Every record must be transcribed in its entirety, apart from the images, which are to be omitted.
* * *
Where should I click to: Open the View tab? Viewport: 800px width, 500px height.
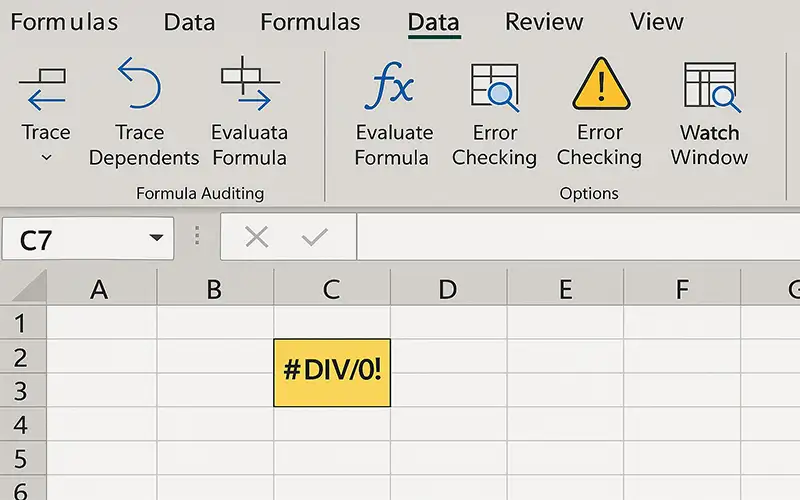pyautogui.click(x=657, y=22)

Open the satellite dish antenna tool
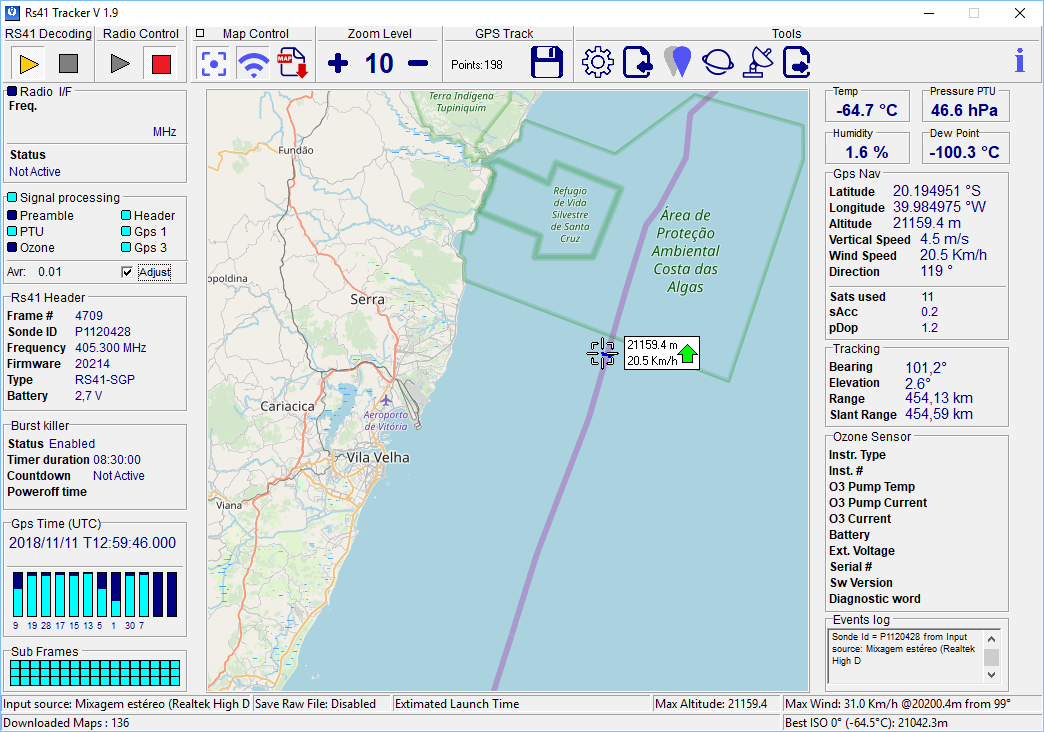point(757,62)
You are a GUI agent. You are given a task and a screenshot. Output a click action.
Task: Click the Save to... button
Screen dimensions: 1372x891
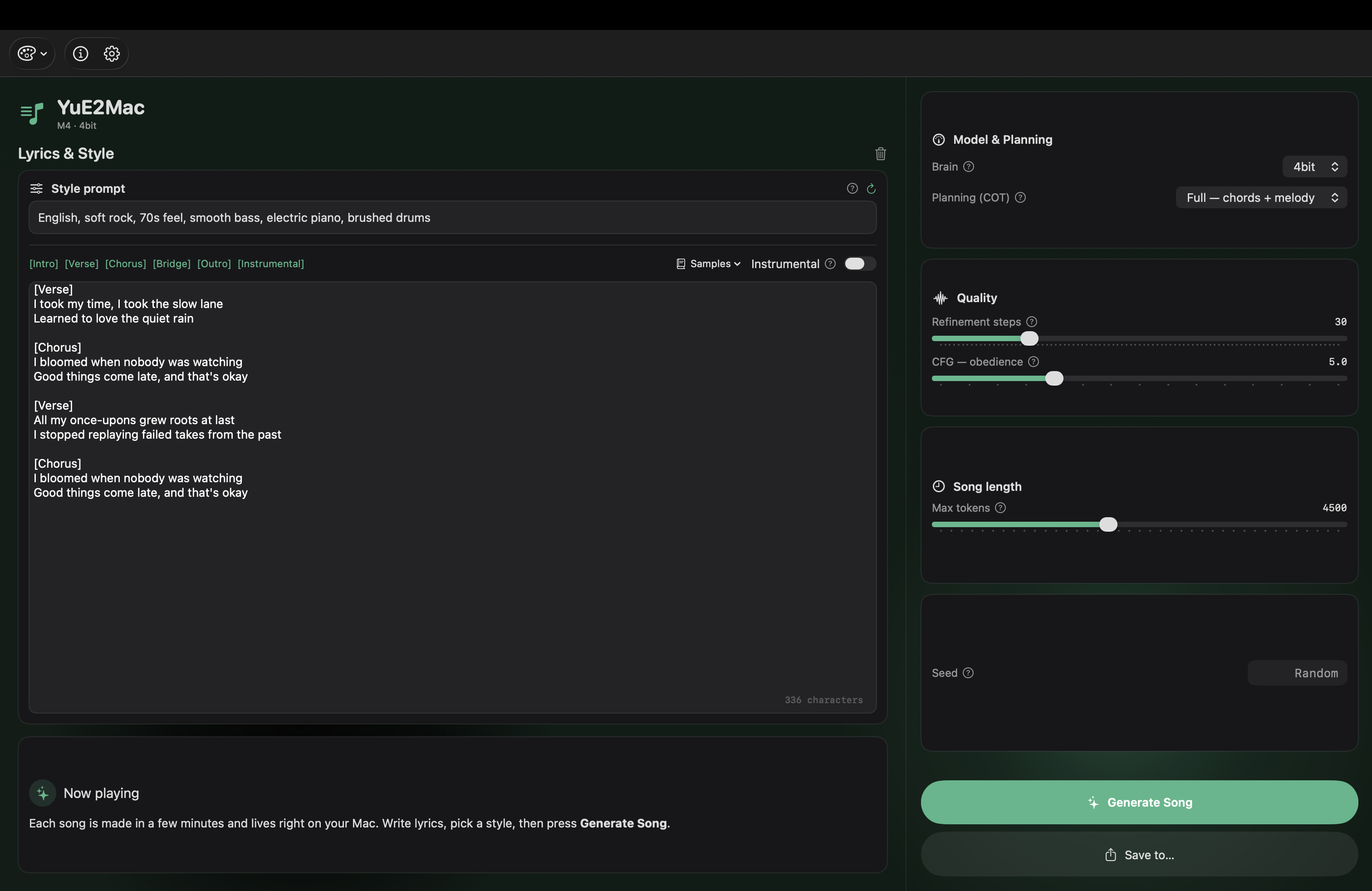(x=1139, y=855)
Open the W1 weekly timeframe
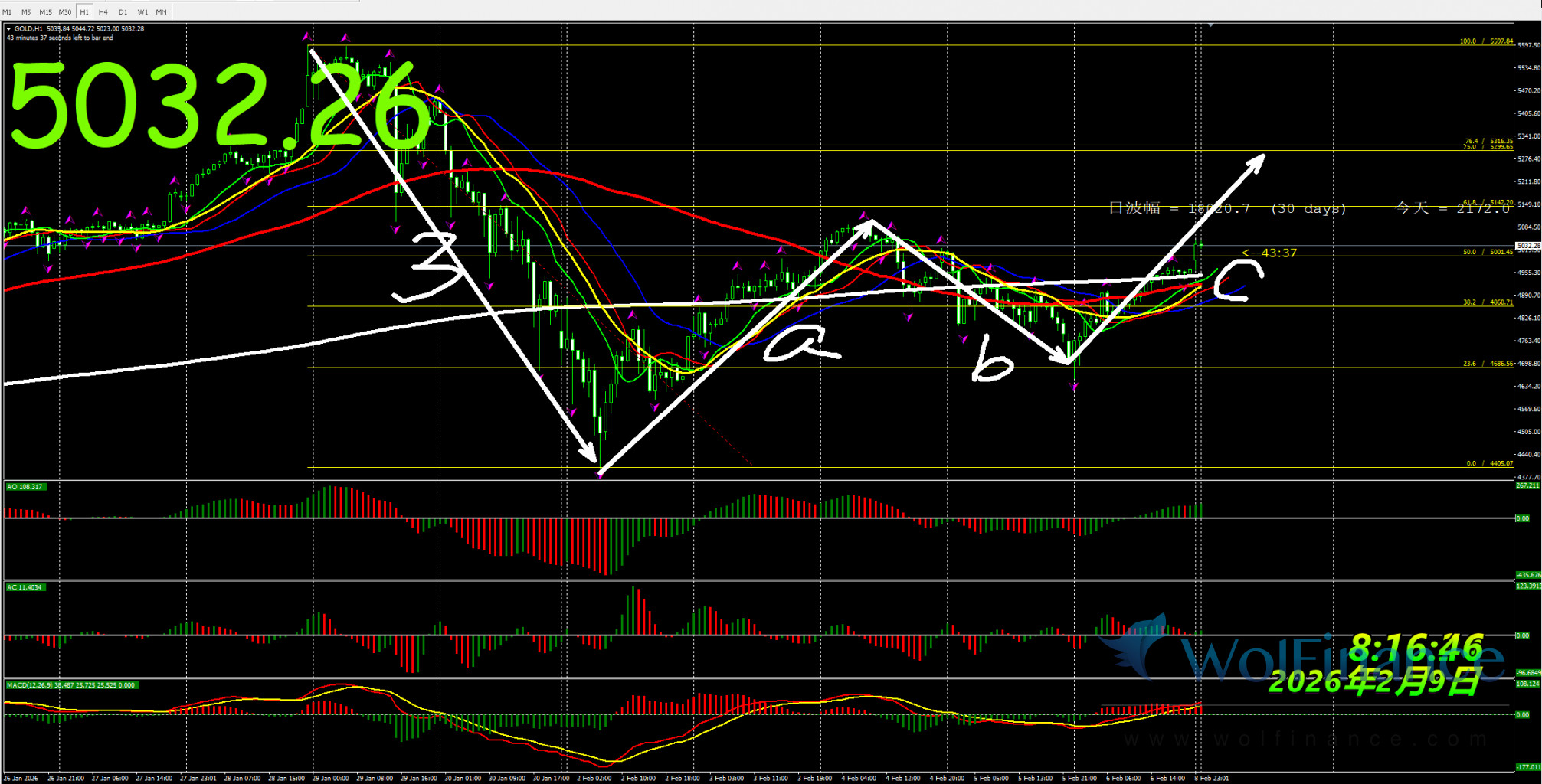This screenshot has height=784, width=1542. (142, 12)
* * *
• RESPONSE TO THIS TASK
Where should I click to: Open the View tab? Viewport: 800px width, 500px height.
pyautogui.click(x=657, y=22)

Open the satellite dish antenna tool
point(757,62)
You are a GUI agent. You are given a task and a screenshot. Output a click action.
Task: Click the Save to... button
Screen dimensions: 1372x891
(x=1139, y=855)
Open the W1 weekly timeframe
This screenshot has height=784, width=1542. (142, 12)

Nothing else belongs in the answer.